"One fascinating thing is a lot of the people I have met through diving - kings and queens, film stars and experts," he said.
"I have been very happy that I get invited by very interesting people to go away and dive with them."
Mr Bennett has swum alongside whale sharks in West Papau and been snuck up on by a Queensland grouper - regarded as the biggest fish with weights of up to 400kg - in Three Kings, Australia.
"Once I was diving on a seamount off the Cocos Islands called Alcyone, and was surrounded by hundreds of hammerhead sharks.
"They are really weird things, but they are just amazing - they have eyes out on the ends of those things and they swim in a funny pattern.
"By mistake I jumped on a great white shark once, and also another amazing thing is swimming with whale sharks up to 35 or 40 feet long."
It's not only deep sea creatures that keep drawing Mr Bennett back to the ocean - his Napier Hill home is an anthology of human misadventure.

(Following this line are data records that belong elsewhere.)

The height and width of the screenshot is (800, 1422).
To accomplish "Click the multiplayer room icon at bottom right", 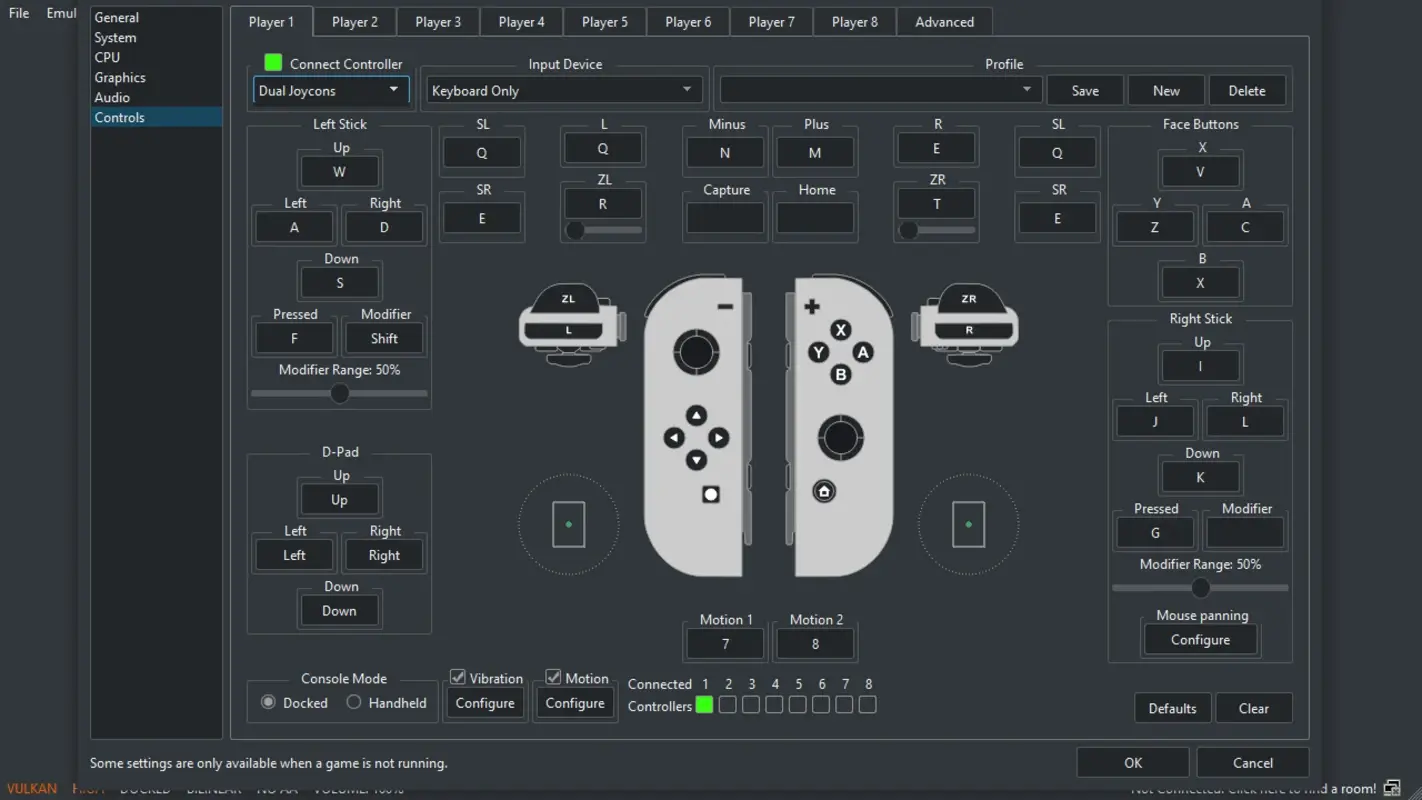I will click(x=1391, y=788).
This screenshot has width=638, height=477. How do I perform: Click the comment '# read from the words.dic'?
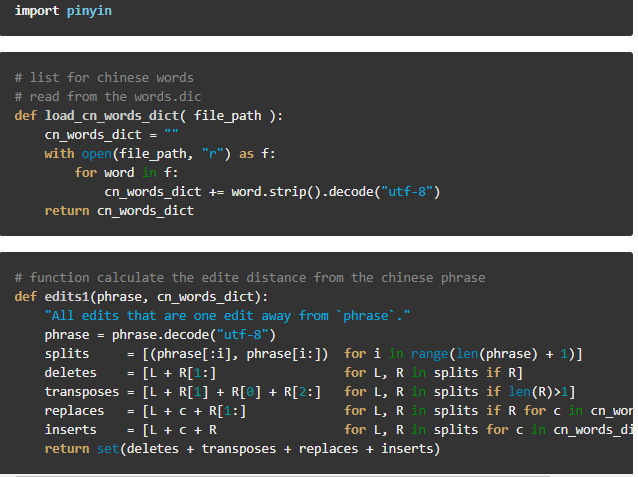pyautogui.click(x=108, y=97)
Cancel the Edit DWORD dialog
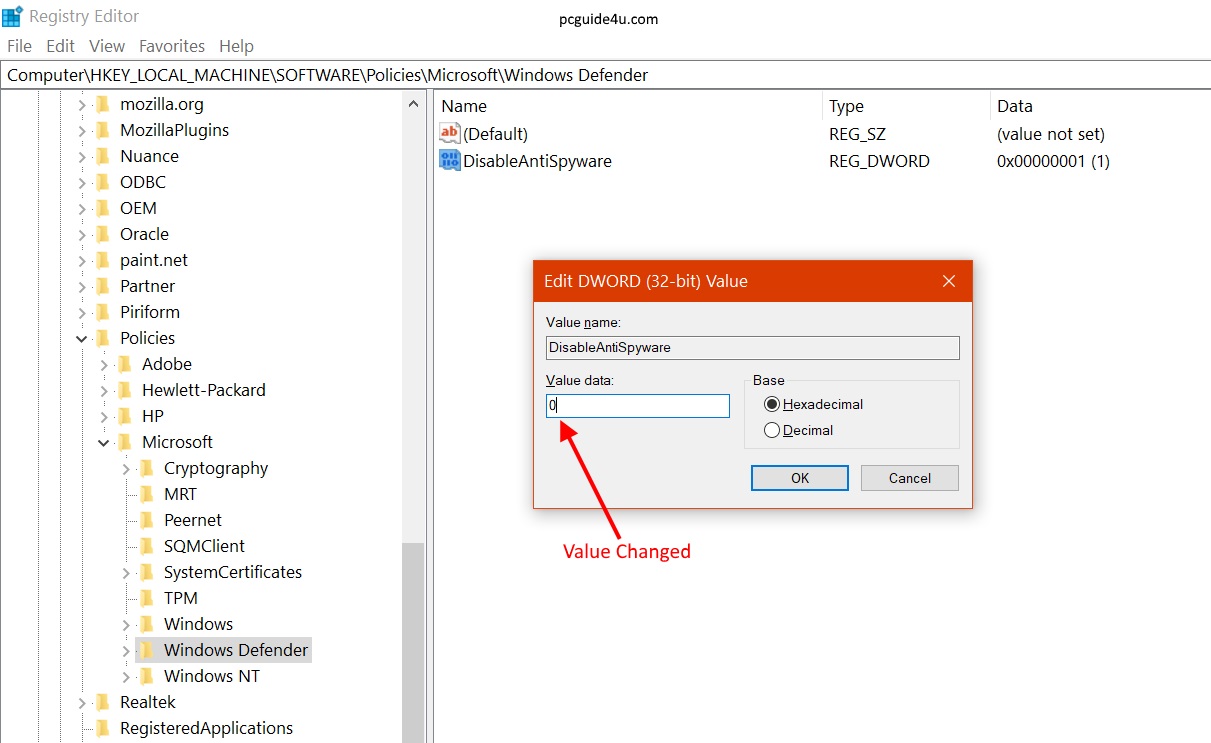1211x743 pixels. coord(909,478)
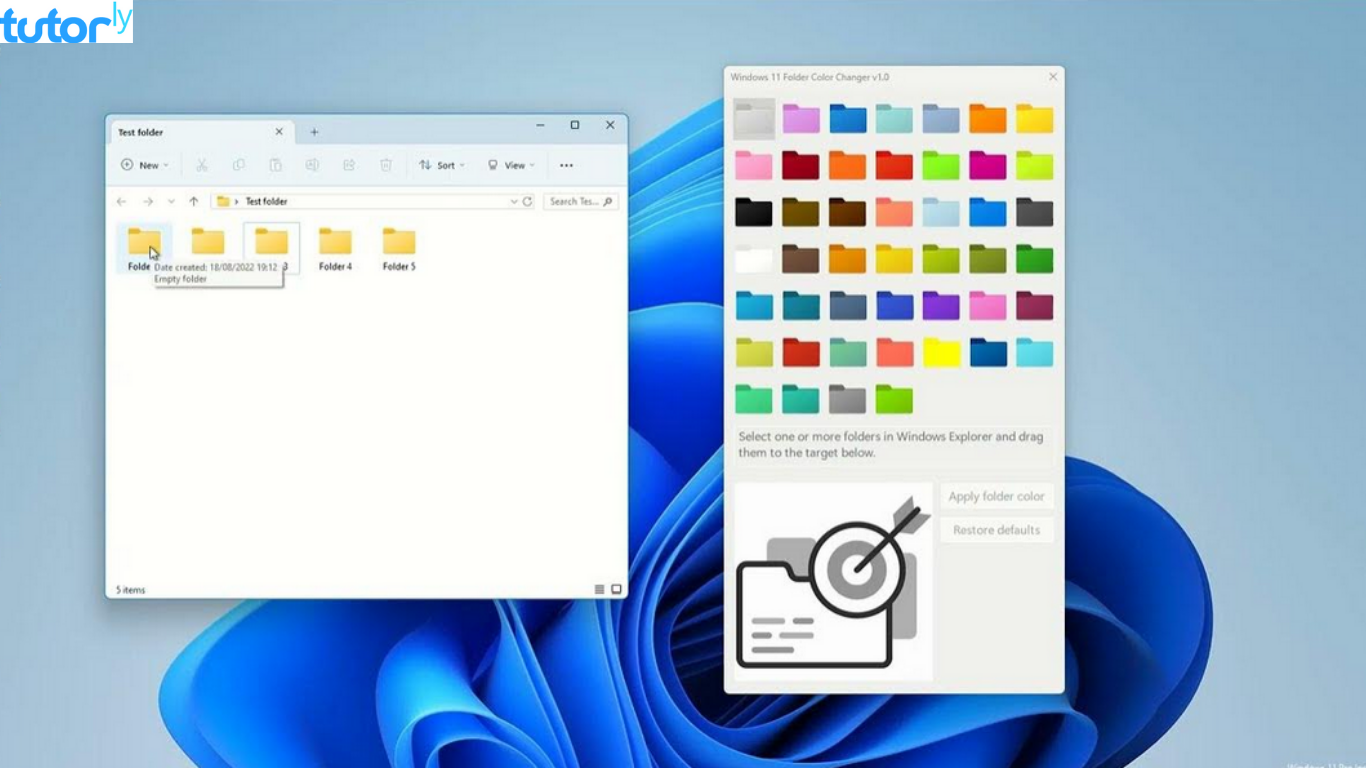Screen dimensions: 1366x768
Task: Select the Cut icon in Explorer toolbar
Action: point(203,165)
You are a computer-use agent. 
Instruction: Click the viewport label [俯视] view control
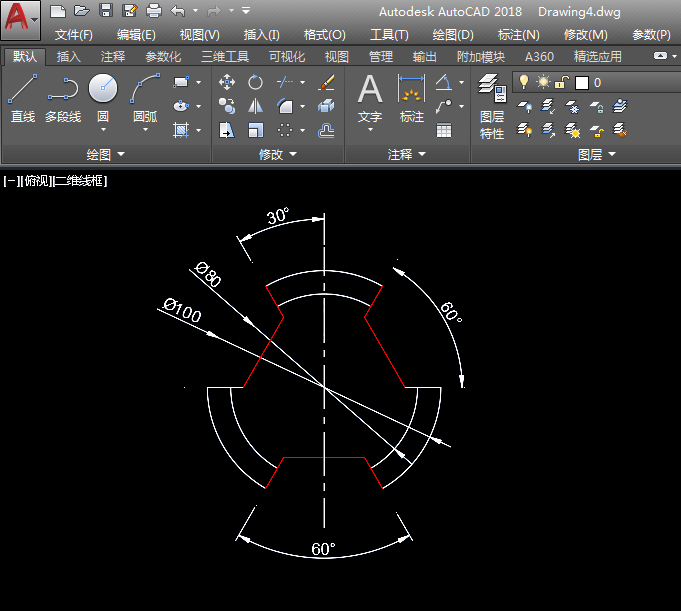[x=37, y=181]
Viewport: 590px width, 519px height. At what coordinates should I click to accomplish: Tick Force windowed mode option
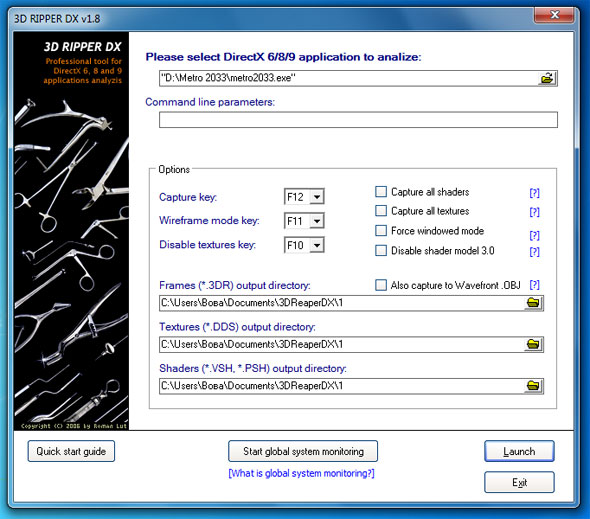(x=381, y=230)
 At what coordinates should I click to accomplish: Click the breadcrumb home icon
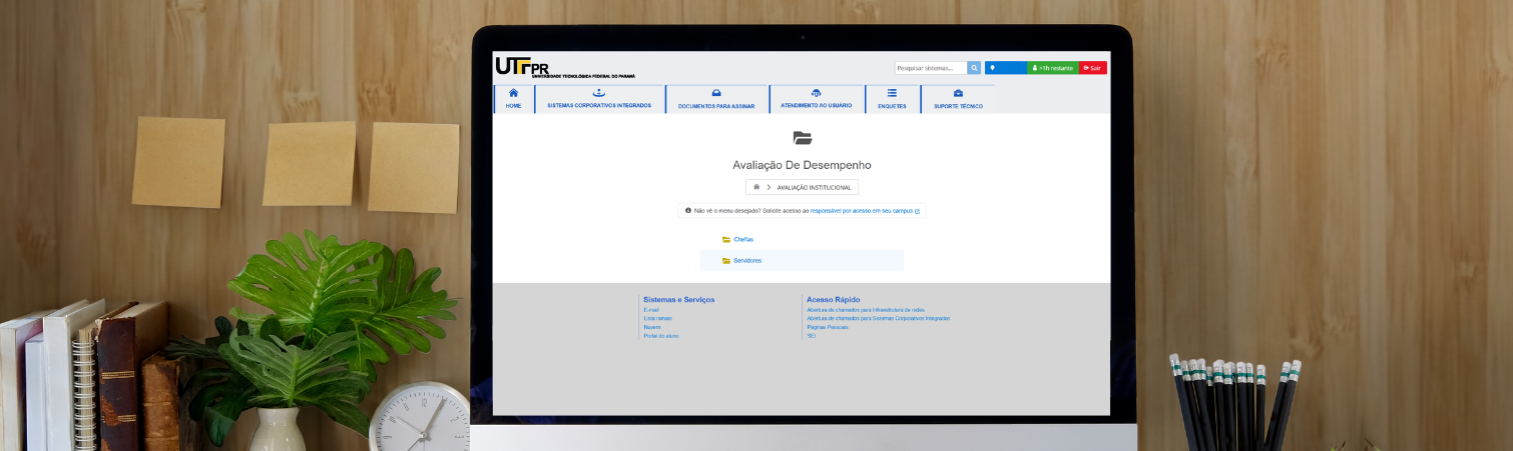coord(757,187)
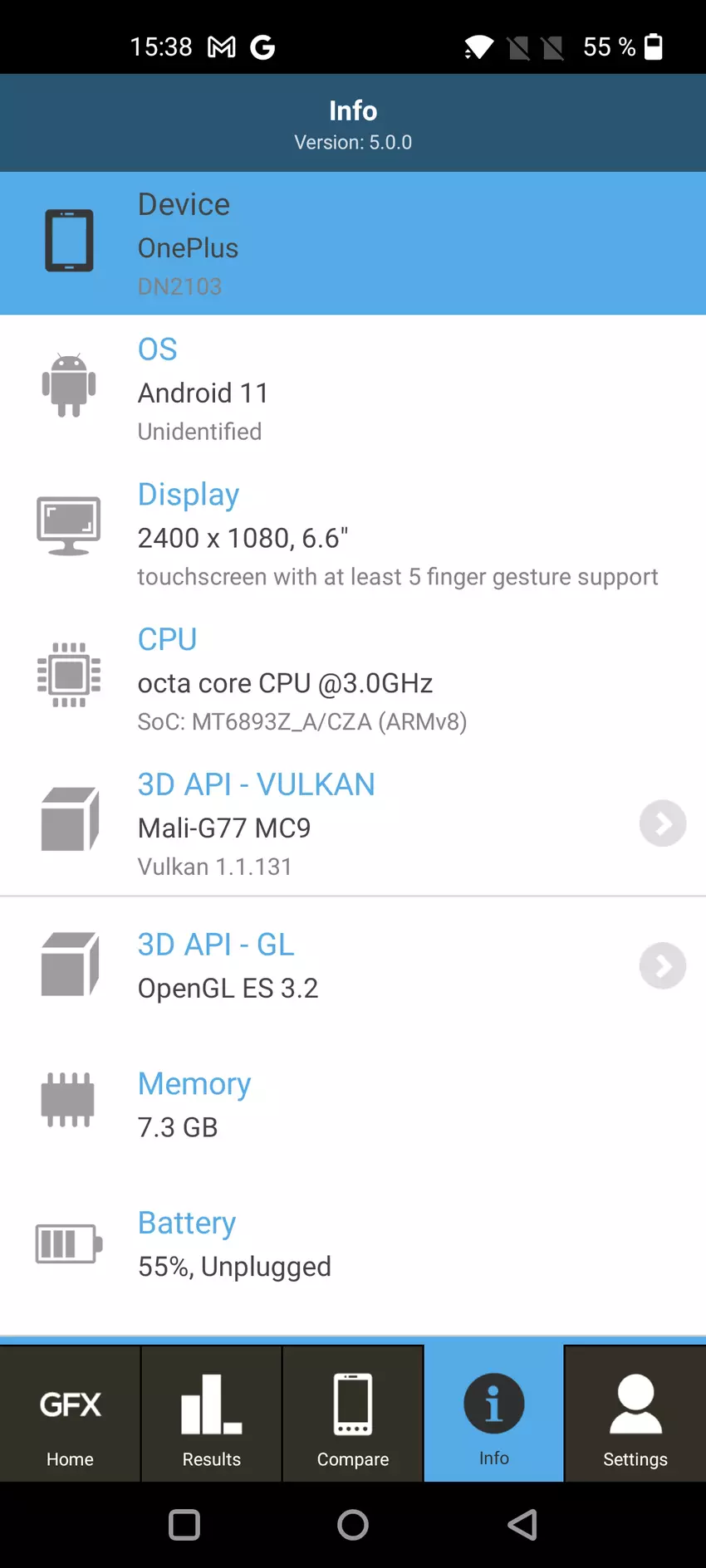Screen dimensions: 706x1568
Task: Open the Compare tab
Action: (353, 1415)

There is a Greek amphora so old it looks fossilised.
"It was in a hole and I had to take my gear off to get it out, then take the bits back and reassemble in London."
He has an artifact from the wreck of a ship sunk in the 1700s, charcoal black from the Baltic Sea.
"That happens when it's been down there for two or three hundred years."
Then there's the treasure.
"Kelly Tarlton is one of my best diving mates and we were diving the wreck of the SS Tasmania at Mahia trying to get the Rothschild jewels.
"My flash reflected off something in the sand and I found this beautiful pin with five diamonds in it."
His bookshelf is a library of deep sea exploration, and atop sits a Sarrah Star.
"They gave it to me once. It's like the Oscars of the diving world."
The retired optometrist, of Visique Bennett & Pearson Optometrists, cut his teeth in Hawke's Bay waters, learning to snorkel in a dam on his grandparents' Dannevirke farm.
"I was very small and I don't know, something just twigged," he said.
Aged 18, he headed to study the family trade at London's City University.
"I did fall on my feet rather and dived with the right people, then I was involved with photography for a couple of books and went on to write articles for dive magazines all around the world."
His summer job was running the biggest dive school in the United Kingdom, and when he completed his thesis in underwater vision was involved in a number of groundbreaking experiments.
"I worked with the United States Airforce School of Aerospace Medicine.
"They were having problems with astronauts not being able to see in space and had some theories about that.
"I was able to clear up one."
In Britain he worked with the Royal Aircraft Establishment in Farnborough before a two-year stint in Sweden, returning to the Bay in 1967 to join his father's practice.
"I practised with my father and he was a great diver as well, he was my best buddy and great to work with."
He married a Swedish woman and had two daughters - Annika and Camilla.
He has also worked with the Antarctic Research Programme, introduced the modern dry suit to New Zealand and developed prescription diving masks and other gear.
In Hawke's Bay he enjoys diving in a collection of "secret lakes", most of them on private farmland he would not reveal to protect their delicate eco-systems.
His biggest disappointment is the way local marine life has depleted.
"I know what it was like diving here in the 1950s and I know what it is like now."